Once in his quarters, Raquella had busied herself with the replicator while Marisol when to wash off her makeup. He cleared the table, quelling the tug at his heart as he moved the box of mementos he’d taken from Loreli’s room when he and the captain had cleared her effects. He’d never seen the captain cry before.

He couldn’t think about that now. His blood family needed him.

“So, you going to tell me what this is really about?” he asked when they’d sat together over plates of Raquellas enchiladas Oogas. They weren’t made with real Dread Oog anymore, but they smelled just as good. “And don’t, ‘Oh, Papi!’ me. Dour told me all about this beauty queen circuit stuff. Mariceilla, beautiful and talented as you are, this is not your scene, and Raquella, you’re playing at liking this, but I saw your face when Gloria wasn’t looking. You’re waiting for a fight.”

The ladies exchanged glances, mother daring daughter to speak. Marisol set down her fork. “Papa, things are changing on the Hood. My generation…and our kids. We’re seeing things differently…”
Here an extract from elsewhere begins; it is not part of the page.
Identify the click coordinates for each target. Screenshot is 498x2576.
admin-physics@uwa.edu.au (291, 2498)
“They don’t want to fight anymore!” Raquella jumped to the chase. “They want to have peace and tranquility. They’re going to throw away everything we are to do it. And she and her primo Domingo are in the middle of it all.”

“We want to stop fighting each other!” Marisol snapped. “We’re all pretty much cousins, and we’re tired of trying to figure out where blood ends and tribe begins. Those who want to do something else are tired of making babies and warping out. The ones left behind are tired of having to take care of other people’s brats.”
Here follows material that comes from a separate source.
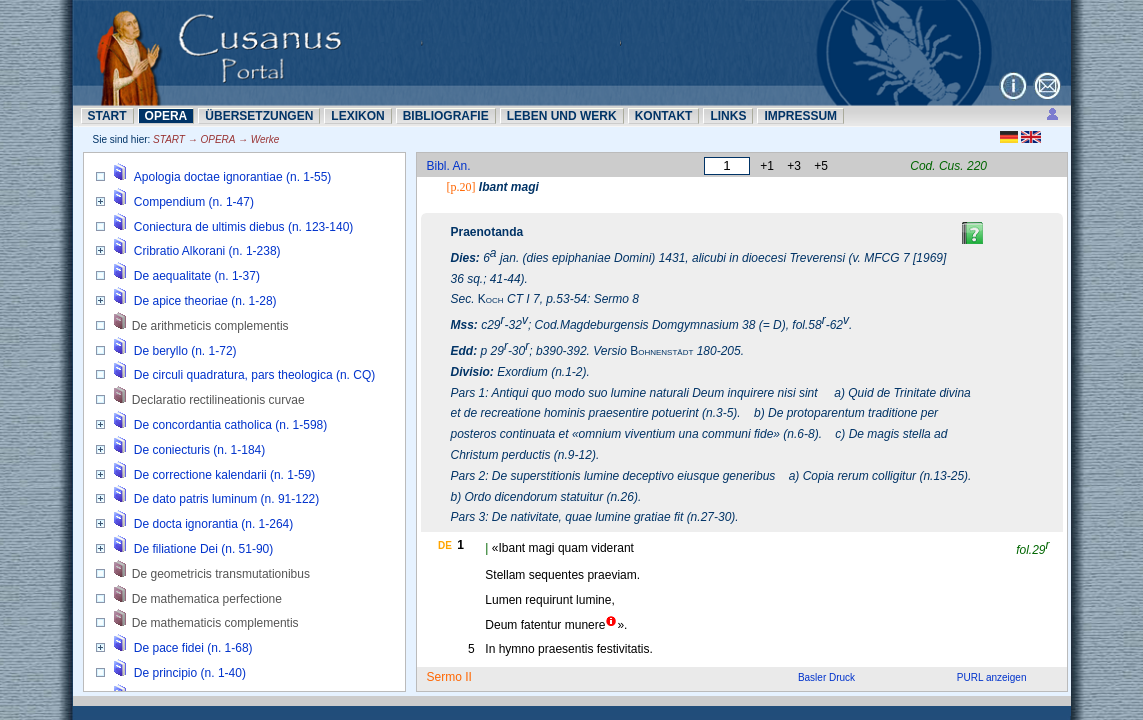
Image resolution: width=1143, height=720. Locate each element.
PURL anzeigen (992, 677)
“You see?” Raquella said as if Enigo had been in this argument for years instead of just hearing it for the first time. “She thinks I considered her brothers someone else’s brats. You were all my brats” she glared at her daughter.

“I know that, Mami, but that’s not the point!”

“Okay,” Enigo said calmly. “So, what’s the point? And Raque, shush. You get your turn.”

“It’s like I said. We want to stop fighting each other. Papi, I know our history. I get it, I do. We’ve always been at war with each other for resources and for power and then because it was all we knew. But it doesn’t have to be like that, anymore. There’s plenty of resources, of adventure, of power for the taking without having to slit each other’s throats for it.”

“Ay! Don’t be vulgar.” Raquella snapped.

“Fine! Shoot each other in the back. Whatever, Mami! The point is we can get what we want without killing each other. Maybe even more.”

“You sound like a Dread Oog,” her mother said.

“The Dread Oog wanted to make us sheep. We are wolves. What they tried to do to us was wrong. And we united and kicked their butts off our ship. Then, we went back to our infighting. We didn’t learn anything. It’s time we started acting like one pack.”